With respect to American Capital (NASDAQ:ACAS), Gladstone Investment (NASDAQ:GAIN), and MVC Capital (NYSE:MVC), the table below provides Friday's closing price, the low price during the past week, NAV, the current discount to NAV and dividend yield. All data is based on recent SEC filings and information from corporate websites.
|Price 6/7||Week's Low||NAV||Discount||Yield|
ACAS has made an election to discontinue being a RIC with respect to tax status and has not been paying dividends. MVC's NAV as of the end of the last fiscal quarter was $16.29 but I have made additions due to share repurchases and the sale of a substantial asset for more than book value since that date. GAIN pays monthly dividends which may be attractive to some investors.
Each of these companies has its own story to tell. ACAS, which I have recently analyzed in more detail here, has an investment management arm and there may have been some concern that the value of this asset could be diminished as agency mortgage REITs run into problems due to rising interest rates. ACAS's subsidiary gets paid based on assets under management and so is somewhat insulated from the day to day vagaries of the market. On the other hand, assets under management have increased in recent years due to public offerings of equity and this avenue for growth may become more problematic as rates increase. ACAS has been fairly aggressive buying back shares and NAV has steadily increased in recent quarters. At some point, ACAS will very likely resume dividends and this may be a factor in pushing the price up to NAV.
MVC has had relatively high holdings of equity in middle sized companies - some of which have worked out very well. Management seems to be implementing a strategy of redeploying capital in the more traditional direction of loans to middle market companies (especially at the smaller end of the middle market spectrum). This will tend to produce more yield and higher dividends as time passes and capital is redeployed. MVC also has a share repurchase program. MVC recently realized a large gain on the sale of Summit Research Laboratories; the next few quarters will give us a better window on the "new MVC" as that capital is redeployed.
GAIN has been more of a traditional BDC. It is one of a group of companies run by David Gladstone who has been a major figure in the BDC world. GAIN ran into problems with inflexible lenders during the Panic of 2008-09 but is definitely on the mend. GAIN has a high proportion of floating rate loans as assets and is thus less subject to the impact of rising interest rates. Its recent financial results indicate rising income and the potential for dividend increases.

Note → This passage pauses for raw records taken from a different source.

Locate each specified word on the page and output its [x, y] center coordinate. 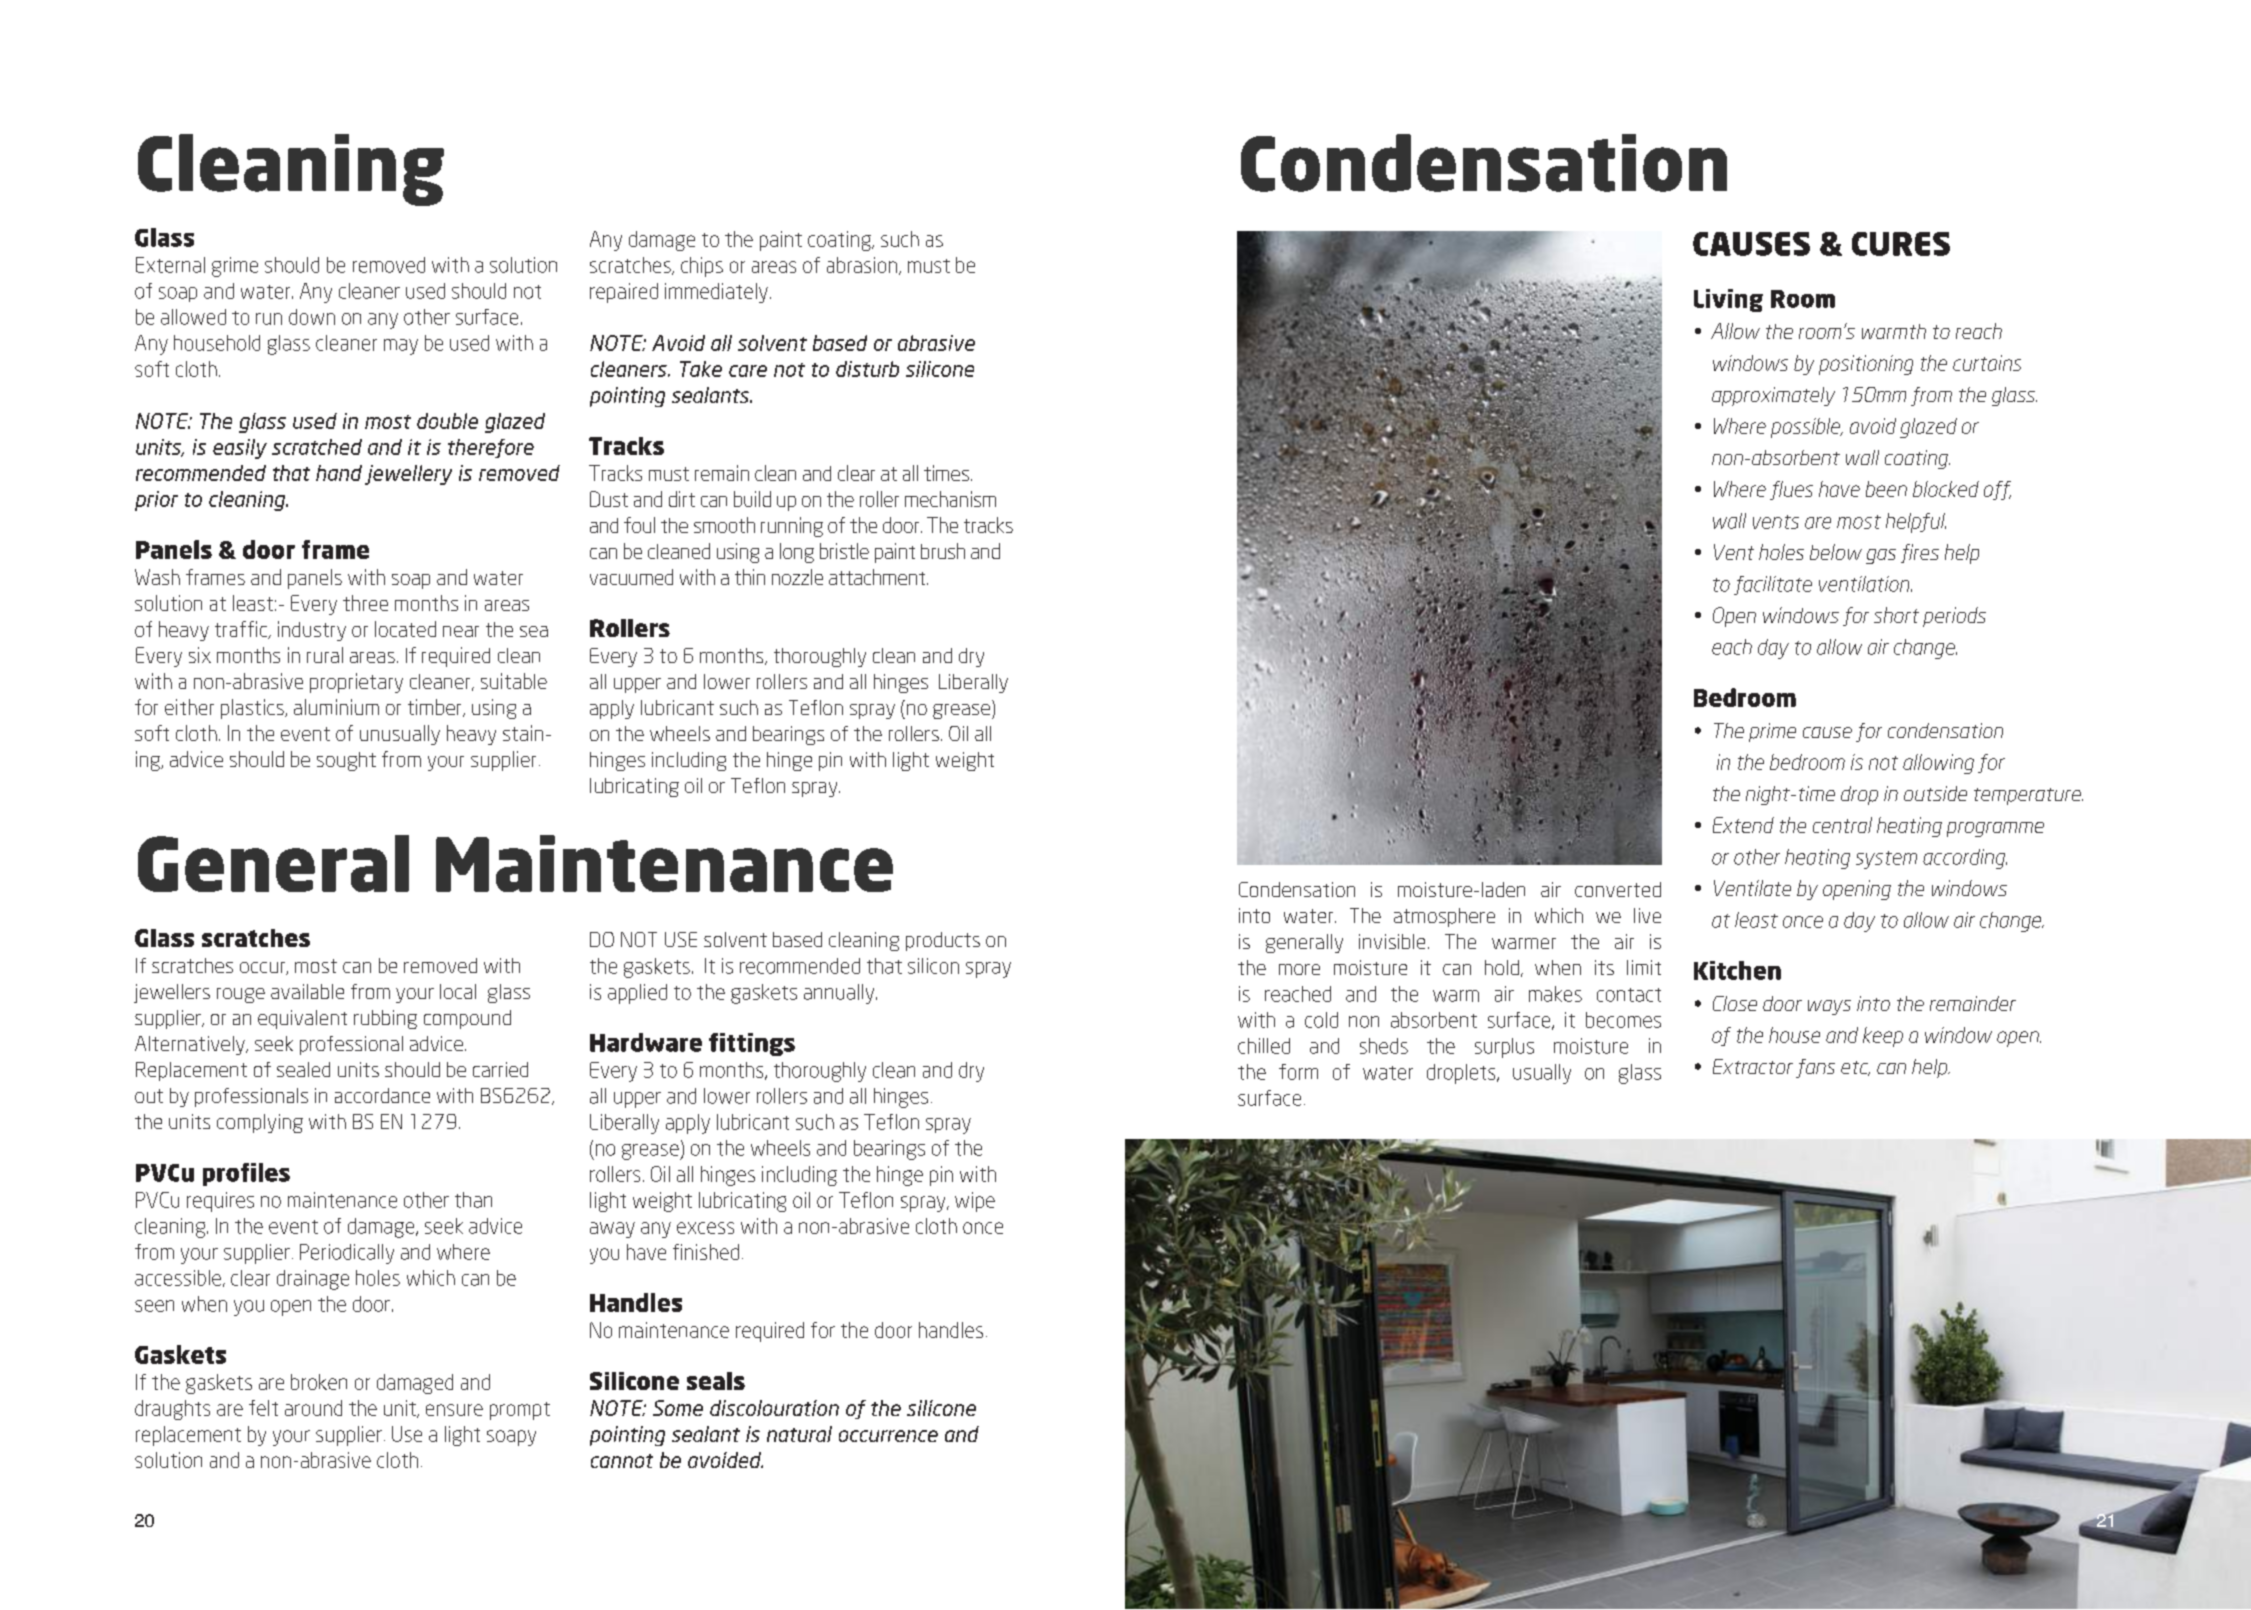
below [1836, 552]
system [1886, 860]
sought [346, 761]
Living [1728, 300]
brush [943, 551]
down [312, 317]
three [365, 603]
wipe [975, 1202]
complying [260, 1123]
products [943, 941]
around [313, 1408]
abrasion [863, 266]
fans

These companies are trading at discounts to NAV, which should close up over the next year or two. Opportunistic investors should look for market pull backs to open up even more attractive entry points for each of these companies. I would advise a long position at current prices on each of these but, of course, would be more inclined to "back up the truck" if the market creates even bigger discounts.
Disclosure: I am long ACAS, GAIN. I wrote this article myself, and it expresses my own opinions. I am not receiving compensation for it (other than from Seeking Alpha). I have no business relationship with any company whose stock is mentioned in this article.